Шефство над Магнитостроем было и для подшефных, и для редакции «Крокодила», так сказать, обоюдополезным и взаимовыгодным делом. Сатирическая критика центральных ведомств и учреждений, которые своей нерасторопностью подчас сдерживали темпы работ, всякого рода упущений на самих стройках многократно усиливала и подкрепляла контроль партийных и общественных организаций на местах, облегчала «расшивание» узких мест, содействовала ускорению поставок, улучшению бытовых условий рабочих и т. д. и т. п. С другой стороны, повседневное участие в живой практике хозяйствования, личное знакомство «из первых рук» с жизнью, бытом, запросами, настроениями рабочей массы, со специалистами и командирами производства всех рангов, с техническими, экономическими, административными проблемами и т. д. обогащали сатириков «Крокодила» бесценным опытом, знаниями, глубоким пониманием и ощущением всего своеобразия данного этапа социалистического строительства. А это, в свою очередь, не могло не сказаться  н а  в с е м  характере и облике «Крокодила», — журнал все более прицельно, умело, компетентно вел «огонь», все более набирал силу как подлинно массовое, народное издание.

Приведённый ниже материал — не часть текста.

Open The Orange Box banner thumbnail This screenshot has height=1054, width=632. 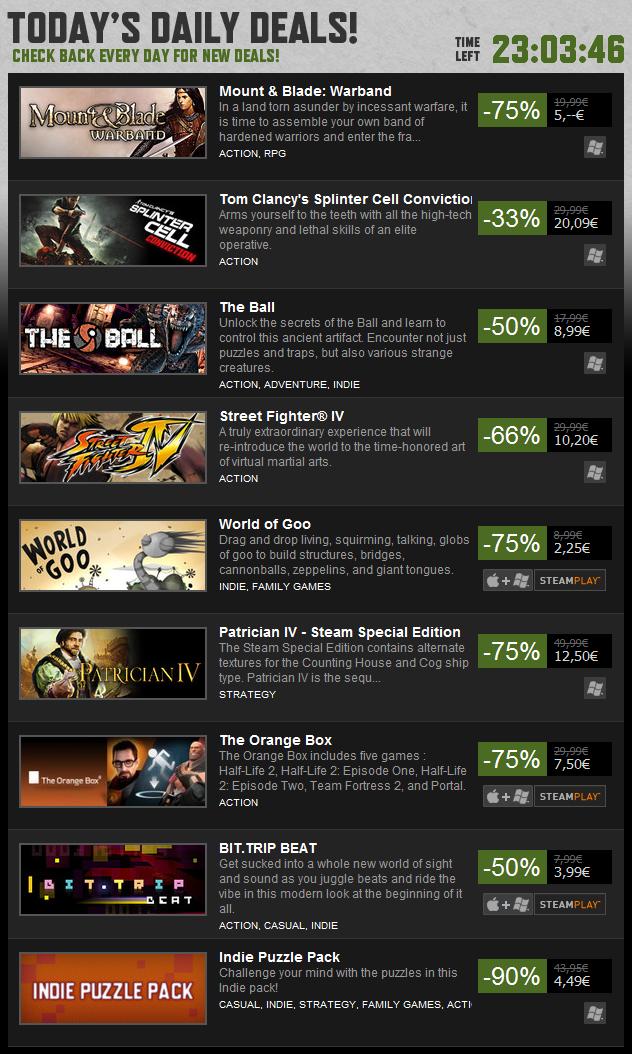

Образно говоря, «Крокодил» наточил свои вилы на оселке, которым стала гора Магнитная.

САМЫЙ ДОРОГОЙ ПОДАРОК
В редакции «Крокодила» стоит большой застекленный шкаф, заполненный памятными подарками от коллег — братских сатирических журналов союзных и автономных республик, стран социализма, от подшефных предприятий, иностранных гостей, от рядовых читателей журнала…

Посверкивают грани хрусталя, белеют тарелки с уникальной росписью, тускло, словно изнутри, светится янтарь… А на стенах — ковры ручной работы, с вытканными словами привета юбиляру. Юбиляру — ибо большая часть этих подарков была преподнесена «Крокодилу» к его пятидесятилетию в 1972 году.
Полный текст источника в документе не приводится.